A análise é do jornalista Luís Nassif ao TUTAMÉIA. Para ele, há hoje um grande déficit de mídia:
“Você não tem mais espaço de mediação. A mídia não é mais; nem tem abrangência, nem tem jornalismo. As matérias são para ganhar likes, não para definir projetos. Dão pedacinhos da realidade sem nenhuma contextualização. Esqueceram os pontos fundamentais do jornalismo escrito”.
Premiado jornalista e compositor, Nassif está lançando “O Caso Veja, o Naufrágio do Jornalismo Brasileiro” (Kotter Editorial). Nesta entrevista, ele trata do novo livro, da situação da economia brasileira, do poderio das finanças no país (explicitado recentemente nas falas do banqueiro André Esteves) e dos desafios para o jornalismo com o avanço da extrema direita (acompanhe a íntegra no vídeo e se inscreva no TUTAMÉIA TV).
Na avaliação de Nassif, criador do GGN, os grupos tradicionais abandonaram o jornalismo, num processo iniciado nos anos 1990 (com a aceleração da financeirização da economia mundial) e acelerado no Brasil a partir de 2005.
“O jornalismo passa a ter o padrão Datena”, afirma. Esse novo parâmetro, segundo ele, segue os passos de Rupert Murdoch, o magnata australiano-americano que catapultou a direita mundial por meio de suas redes, como a Fox News dos EUA.
No Brasil, aponta Nassif, o novo modelo foi implantado primordialmente pela “Veja”, da Abril, e foi seguido pelos outros meios tradicionais.
“É o discurso de ódio que campeia. Houve um pacto entre eles e tudo foi permitido. E, por trás do macarthismo, você tinha negócios”, afirma.

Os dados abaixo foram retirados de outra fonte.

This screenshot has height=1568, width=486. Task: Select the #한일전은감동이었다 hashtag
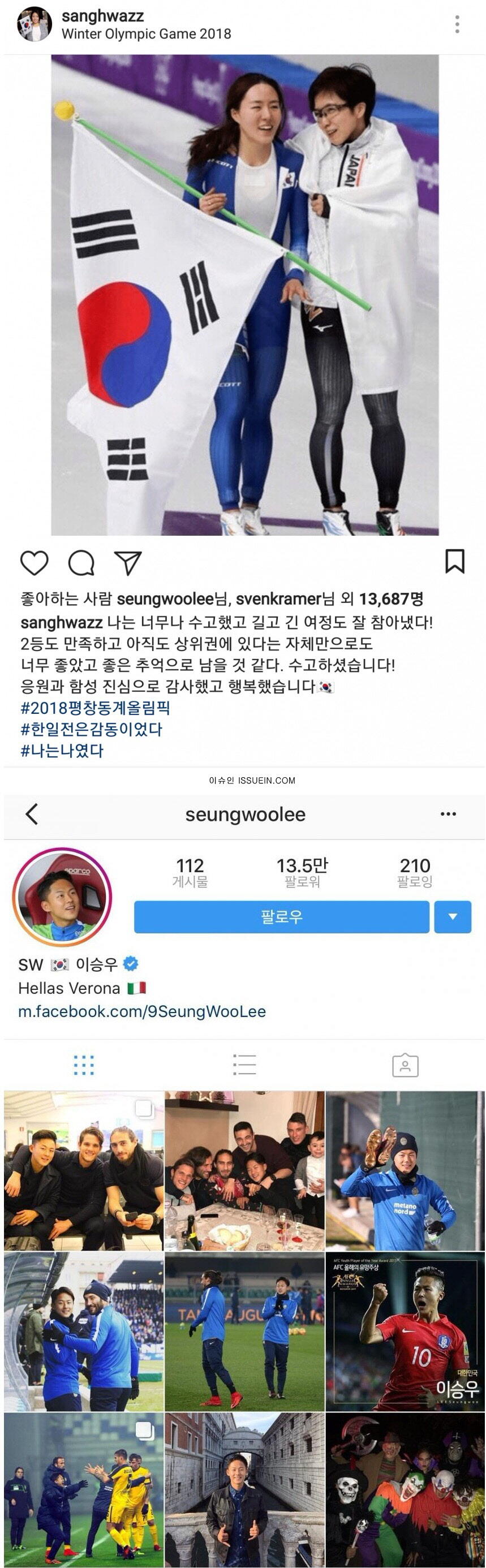coord(91,729)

Nassif ressalta que as mudanças ocorreram num momento de transformação nos modelos de negócios da comunicação, especialmente com a ascensão das mídias sociais. Houve, na sua visão, “perda de rumo”.
“Para ter segurança nesse mundo você precisava ter grande apoio financeiro para as inovações tecnológicas e grande influência política para tentar segurar o avanço das redes sociais”.
A partir de 2005, assinala o jornalista, “Roberto Civita entra com uma fórmula e se torna o líder de todos os grupos. É, inacreditavelmente, a fórmula do Murdoch!”.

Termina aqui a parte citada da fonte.